------ Exercise data ------

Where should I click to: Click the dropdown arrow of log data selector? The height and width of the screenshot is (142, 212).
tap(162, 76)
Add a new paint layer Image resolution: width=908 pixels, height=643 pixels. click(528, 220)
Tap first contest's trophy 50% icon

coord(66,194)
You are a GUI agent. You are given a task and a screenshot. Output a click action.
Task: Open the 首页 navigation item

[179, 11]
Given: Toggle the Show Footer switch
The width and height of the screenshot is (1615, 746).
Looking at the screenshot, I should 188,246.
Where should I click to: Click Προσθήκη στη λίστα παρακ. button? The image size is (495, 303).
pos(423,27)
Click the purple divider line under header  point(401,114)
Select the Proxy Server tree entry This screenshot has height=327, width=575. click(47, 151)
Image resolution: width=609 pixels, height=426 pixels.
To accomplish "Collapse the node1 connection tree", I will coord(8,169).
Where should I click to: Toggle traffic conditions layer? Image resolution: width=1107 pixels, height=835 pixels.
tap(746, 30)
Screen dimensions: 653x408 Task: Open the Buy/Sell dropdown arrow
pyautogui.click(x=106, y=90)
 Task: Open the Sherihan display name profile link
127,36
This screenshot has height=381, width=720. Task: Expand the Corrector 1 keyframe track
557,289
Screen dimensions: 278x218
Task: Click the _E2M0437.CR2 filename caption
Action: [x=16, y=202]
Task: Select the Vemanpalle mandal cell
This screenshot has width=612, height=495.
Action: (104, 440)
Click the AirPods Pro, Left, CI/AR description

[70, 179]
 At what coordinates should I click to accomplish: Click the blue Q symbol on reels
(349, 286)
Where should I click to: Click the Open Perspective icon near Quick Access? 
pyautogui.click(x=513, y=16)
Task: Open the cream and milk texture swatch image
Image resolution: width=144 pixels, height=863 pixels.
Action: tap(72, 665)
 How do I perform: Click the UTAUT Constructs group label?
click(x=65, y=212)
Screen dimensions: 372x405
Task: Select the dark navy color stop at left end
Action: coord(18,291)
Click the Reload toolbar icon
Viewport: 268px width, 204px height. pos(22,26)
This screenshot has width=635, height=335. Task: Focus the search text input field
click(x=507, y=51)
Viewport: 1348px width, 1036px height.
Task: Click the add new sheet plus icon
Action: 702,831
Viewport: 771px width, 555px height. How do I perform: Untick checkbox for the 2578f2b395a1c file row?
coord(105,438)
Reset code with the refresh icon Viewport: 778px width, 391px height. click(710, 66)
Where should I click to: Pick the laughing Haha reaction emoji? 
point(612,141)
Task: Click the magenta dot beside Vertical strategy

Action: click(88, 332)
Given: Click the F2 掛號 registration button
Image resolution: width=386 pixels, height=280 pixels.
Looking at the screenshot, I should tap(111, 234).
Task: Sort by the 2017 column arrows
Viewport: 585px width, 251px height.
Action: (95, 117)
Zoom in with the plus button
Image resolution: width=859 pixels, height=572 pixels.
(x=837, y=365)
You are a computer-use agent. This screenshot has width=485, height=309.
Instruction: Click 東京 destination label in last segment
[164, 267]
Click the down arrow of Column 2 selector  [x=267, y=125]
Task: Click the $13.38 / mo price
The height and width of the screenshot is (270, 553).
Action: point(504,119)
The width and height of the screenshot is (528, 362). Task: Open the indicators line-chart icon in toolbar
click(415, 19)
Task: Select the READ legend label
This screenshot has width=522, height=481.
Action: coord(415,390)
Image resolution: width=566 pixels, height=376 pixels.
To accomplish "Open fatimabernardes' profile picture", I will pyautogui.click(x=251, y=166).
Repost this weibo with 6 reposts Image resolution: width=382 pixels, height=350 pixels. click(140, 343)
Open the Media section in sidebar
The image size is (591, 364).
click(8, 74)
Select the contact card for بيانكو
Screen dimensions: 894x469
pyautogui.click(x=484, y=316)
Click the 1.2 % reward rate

------

### [Try it]
From the line containing "Repost this weibo" to the final line of the data, repeat each line exactly. Include both ends.

### [Answer box]
Repost this weibo with 6 reposts Image resolution: width=382 pixels, height=350 pixels. click(140, 343)
Open the Media section in sidebar
The image size is (591, 364).
click(8, 74)
Select the contact card for بيانكو
Screen dimensions: 894x469
pyautogui.click(x=484, y=316)
Click the 1.2 % reward rate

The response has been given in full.